How to Clean Up a Scandal
On Nov. 27, Affiliated Computer Services (ACS) reported the results of an internal probe into the backdating of option grants at the Dallas technology services company. That, in and of itself, isn't so unusual. More than 200 companies have been touched by the scandal, including Apple Computer (AAPL), Barnes & Noble (BKS), and Gap (GPS). What was surprising is that ACS's stock surged 6% on the news, to $53.60, before retreating to close at $50.25 as the whole stock market plunged on Nov. 27 (see BusinessWeek.com, 11/27/06, "ACS Shares Higher after Execs Resign").
What got investors' attention was the extent of the company's housecleaning. ACS provided loads of detail on its internal investigation, which was conducted by the law firm Bracewell & Giuliani and included interviews with 40 current and former directors and employees. More dramatically, the company replaced Mark King, its chief executive officer, and Warren Edwards, the chief financial officer, saying that they "violated the company's code of ethics for senior financial officers." Both men have denied any wrongdoing through their attorneys.
Experts say ACS's actions sent a clear and much-needed signal to investors: that the board was serious about cleaning up the backdating mess. "I think firing people is necessary in some cases," says Erik Lie, an associate professor of finance at the University of Iowa who conducted the original research that uncovered widespread options backdating. "You want shareholders to see that you're addressing the issues."
Not All Backdating Is the Same
The backdating scandal involves companies that issued stock option grants to executives at favorable prices. Typically, the companies picked a date in the past when their shares were trading at a particularly low price, so the price at which executives could exercise, or acquire, shares was lower than the current market price.
Of course, the situations at the companies involved in the backdating scandal are all different and the circumstances don't always require the firing of top executives. The backdating may have been accidental or it may have been handled by a limited number of people.
Still, ACS is one of several companies that are now demonstrating how executives and boards caught up in the scandal can rebuild their reputations with customers, employees, and investors. Others include KB Home (KBH), Shaw Group (SGR), and Mercury Interactive, which has been acquired by Hewlett-Packard (HPQ). Launching an internal probe is a necessary first step, if there's any suspicion of wrongdoing. "You want to do that before the [Securities & Exchange Commission] begins an inquiry," says Paul Hodgson, a senior research associate at the Corporate Library, which does research on governance and compensation issues.
If any problems are uncovered, it's important to address them with the utmost speed. "You want to restate your financials quickly," says Lie. "You want to pay any additional taxes quickly."
Showing Executives the Door
Initially, ACS moved slowly in its probe. In May, the company made a filing with the SEC that said, "ACS does not believe that any director or officer of the company has engaged in the intentional backdating of stock option grants in order to achieve a more advantageous exercise price."
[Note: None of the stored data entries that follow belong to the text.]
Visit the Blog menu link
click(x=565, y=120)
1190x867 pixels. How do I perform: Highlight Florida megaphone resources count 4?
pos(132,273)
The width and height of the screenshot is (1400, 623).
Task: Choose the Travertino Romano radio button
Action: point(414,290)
It was only six months later that ACS took the step of pushing out two of its top executives. Such a move can be difficult, especially if it's an executive who has been integral to the company's success. But it may be necessary to reassure outsiders. "The blueprint that we're seeing is, first and foremost, if someone broke the law and knew they broke they law, they have to go," says Patrick McGurn, executive vice-president at Institutional Shareholder Services, which advises institutional shareholders on governance and proxy issues.
A growing number of chief executives have lost their jobs as fallout from the scandal spreads. Among those affected have been the CEOs at UnitedHealth (UNH), McAfee (MFE), CNET (CNET), Comverse Technology (CMVT), Vitesse Semiconductor (VTSS), and Monster.com (MNST) (see BusinessWeek.com, 10/12/06, "CEOs Feel the Heat"). Homebuilder KB Home said on Nov. 12 that its longtime CEO Bruce Karatz was stepping down from his post (see BusinessWeek.com, 11/13/06, "KB Home Cleans House"). The company's stock rose 4% the next trading day, to $44, and has since increased to more than $48. Mercury Interactive was one of the first companies to see its CEO leave under the cloud of an options investigation, back in 2005 (see BusinessWeek.com, 7/29/06, "Mercury's Star Rises").
Standardizing Options Grants
McGurn of ISS says there are important steps that companies can take, even after removing executives involved in backdating and restating financials. Companies can attempt to reclaim for their shareholders financial gains that top executives reaped from backdating options or move to reprice options that have been issued.
McGurn adds that companies can also institutionalize certain practices to make sure backdating doesn't happen again. For example, all options can be granted at the same time every year or every quarter.
Lie cautions that companies can go too far, however. He points to UnitedHealth, which after coming under intense scrutiny over its options awards moved to eliminate the use of options for its chief executive and president. "I think maybe that's going further than you have to go," says Lie. "Options can be very useful as a motivational tool."